▼

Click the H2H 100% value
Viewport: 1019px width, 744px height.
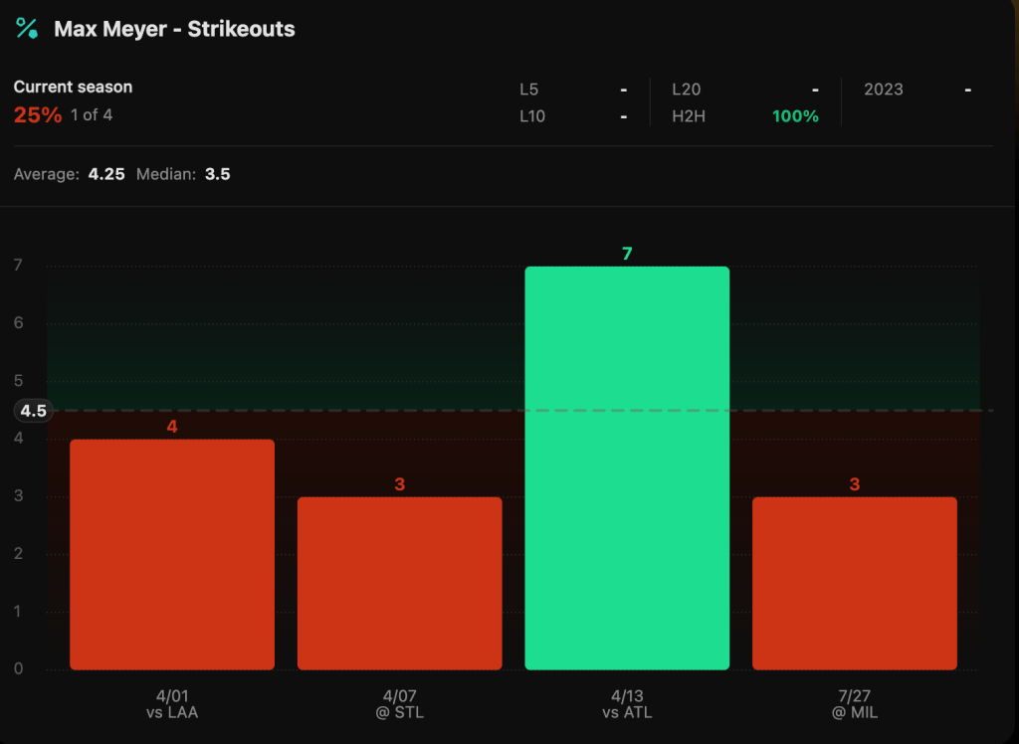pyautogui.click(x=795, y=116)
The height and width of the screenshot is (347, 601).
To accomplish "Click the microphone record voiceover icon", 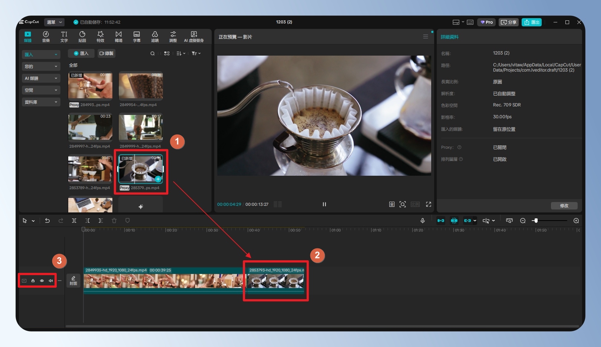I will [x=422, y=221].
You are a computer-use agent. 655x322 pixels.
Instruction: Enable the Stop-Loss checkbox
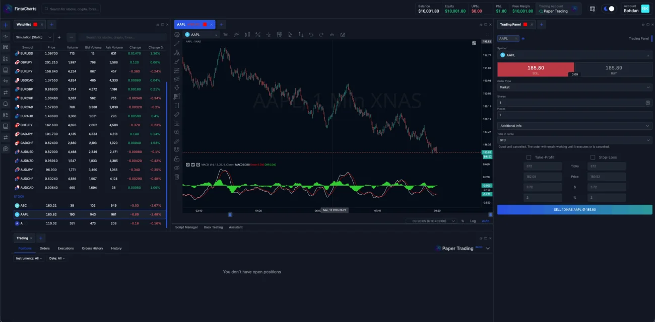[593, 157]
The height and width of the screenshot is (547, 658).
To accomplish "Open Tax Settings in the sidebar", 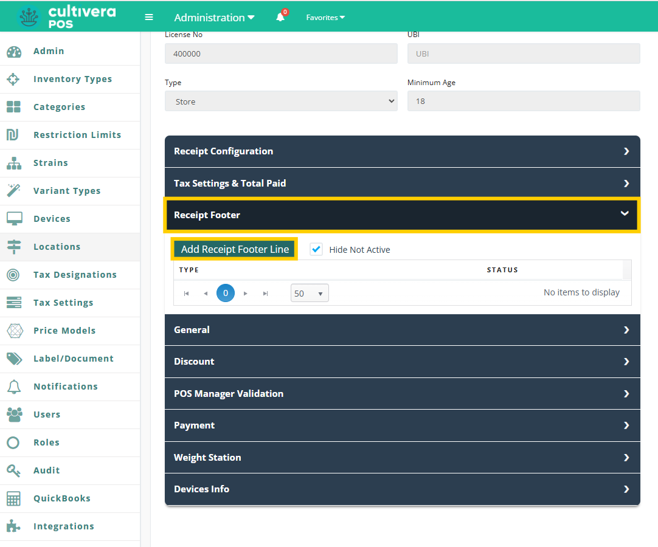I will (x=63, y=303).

▲
▼

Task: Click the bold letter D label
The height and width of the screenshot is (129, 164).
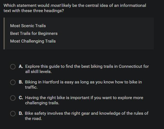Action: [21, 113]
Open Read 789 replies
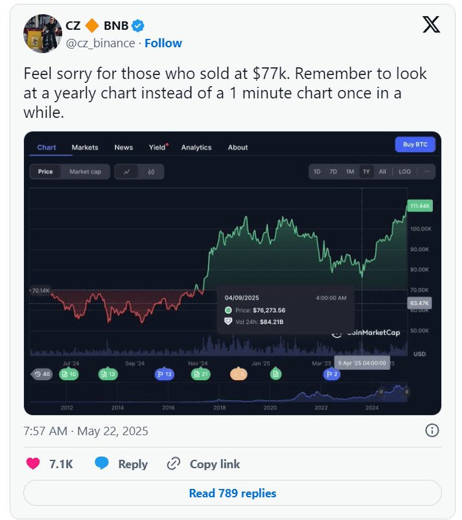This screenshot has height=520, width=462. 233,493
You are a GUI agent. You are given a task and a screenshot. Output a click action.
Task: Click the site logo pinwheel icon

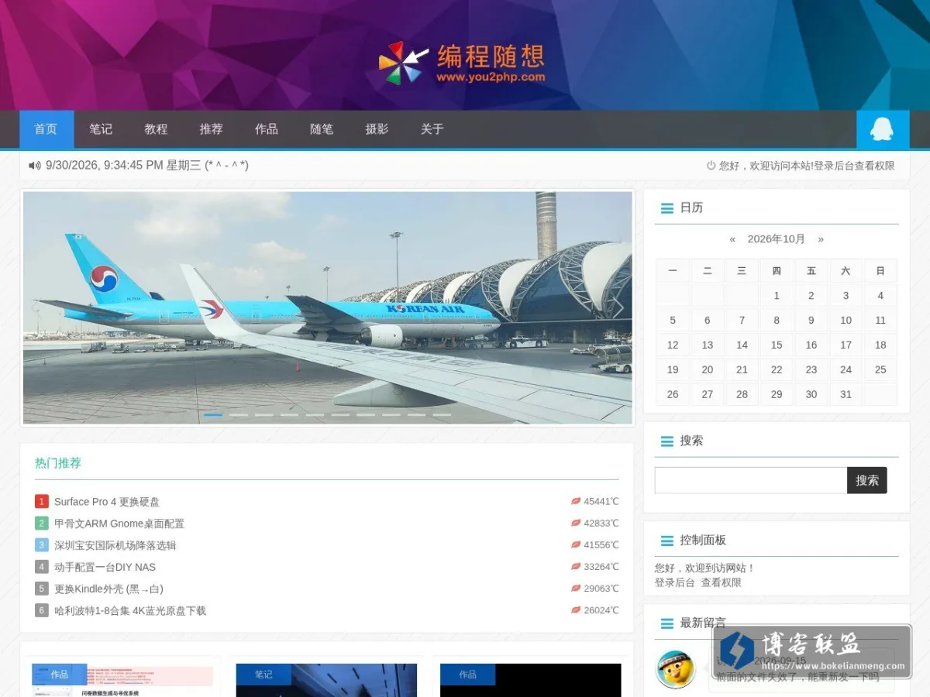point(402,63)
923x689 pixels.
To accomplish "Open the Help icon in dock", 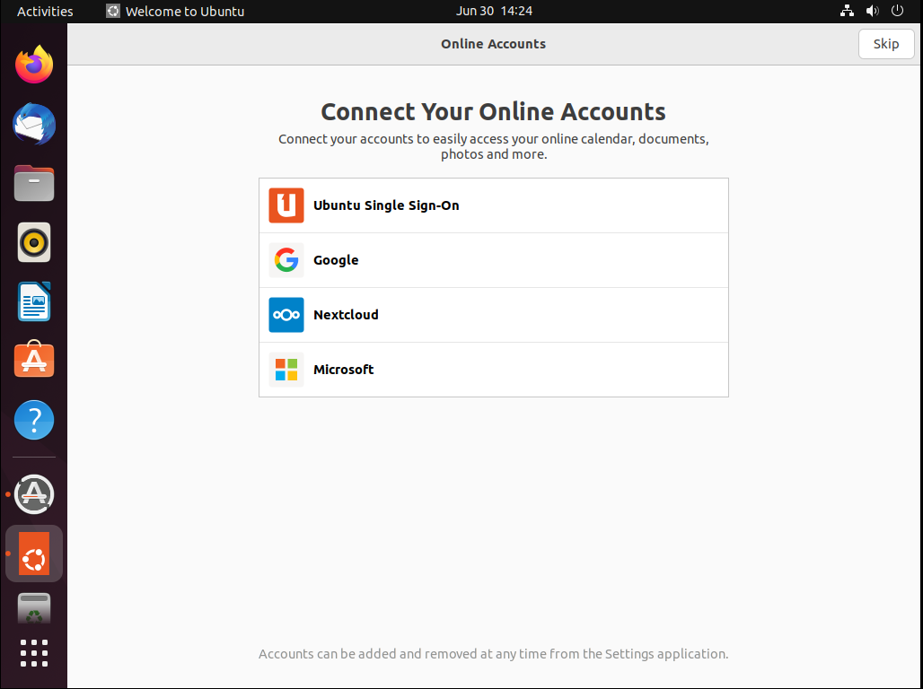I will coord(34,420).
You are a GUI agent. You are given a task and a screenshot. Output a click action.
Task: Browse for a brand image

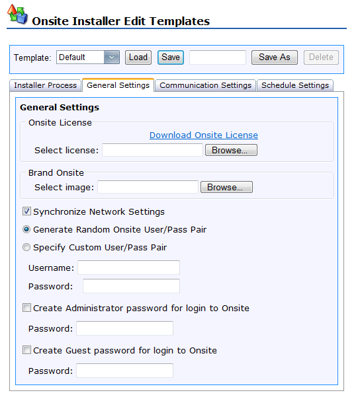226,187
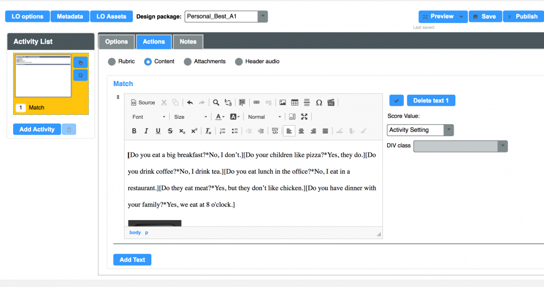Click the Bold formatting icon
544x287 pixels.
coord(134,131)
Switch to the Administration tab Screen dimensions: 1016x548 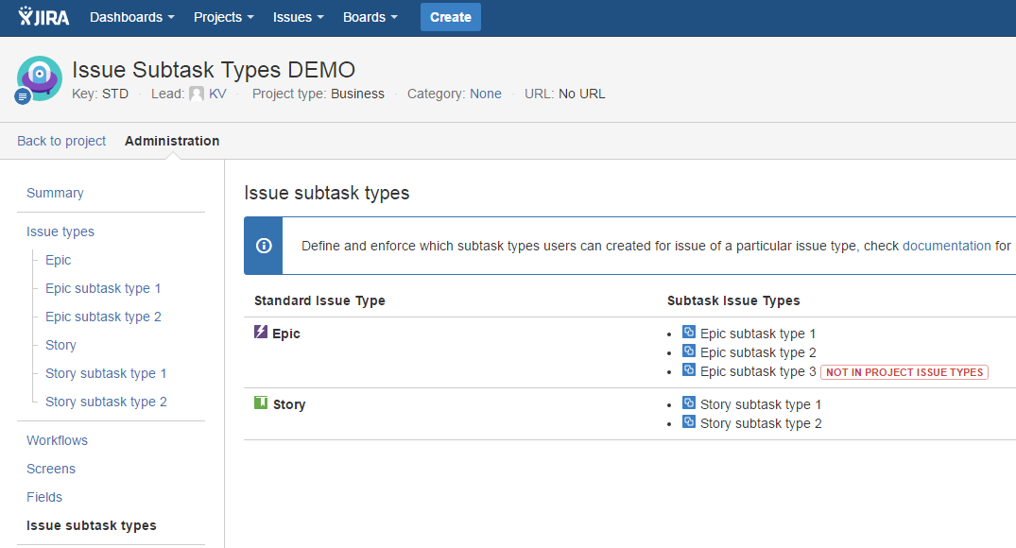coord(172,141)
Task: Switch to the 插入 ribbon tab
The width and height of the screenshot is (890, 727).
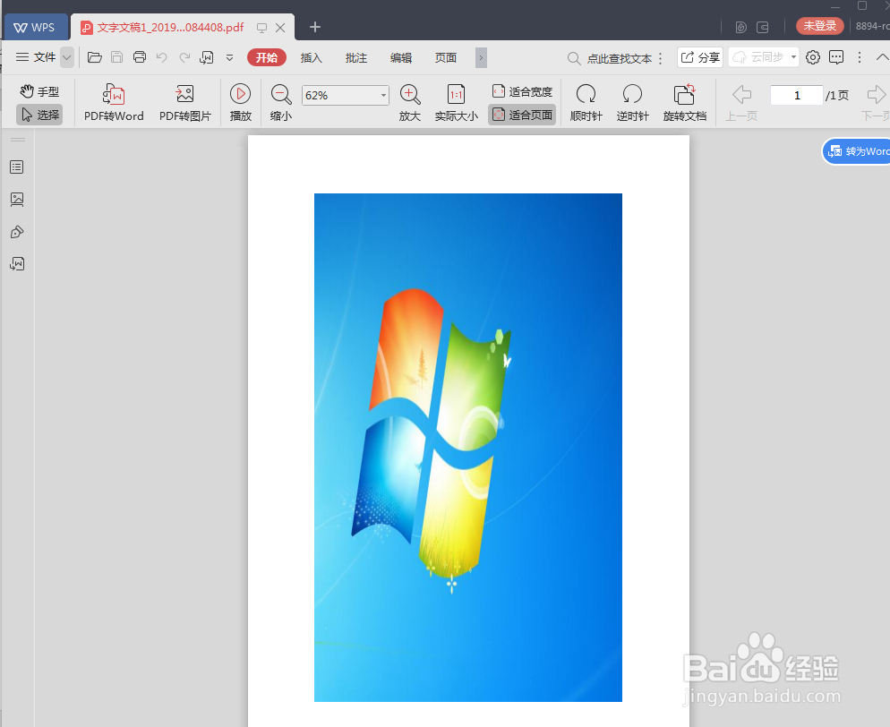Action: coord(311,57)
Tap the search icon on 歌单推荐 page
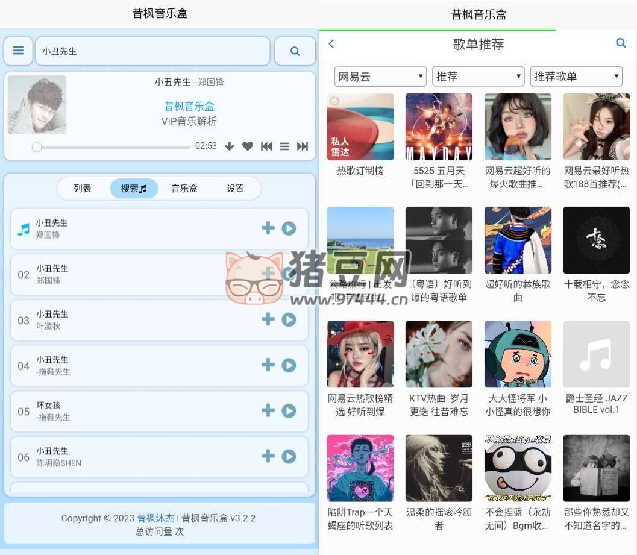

▲

→ **WORK INSTRUCTION**: Output only the lines above from the one containing "Task: Switch to the 插入 ribbon tab" to the one containing "Tap the search icon on 歌单推荐 page", both included, exactly as written and with no pictures.

→ **YOUR SOLUTION**:
Task: Switch to the 插入 ribbon tab
The width and height of the screenshot is (890, 727).
Action: coord(311,57)
Tap the search icon on 歌单推荐 page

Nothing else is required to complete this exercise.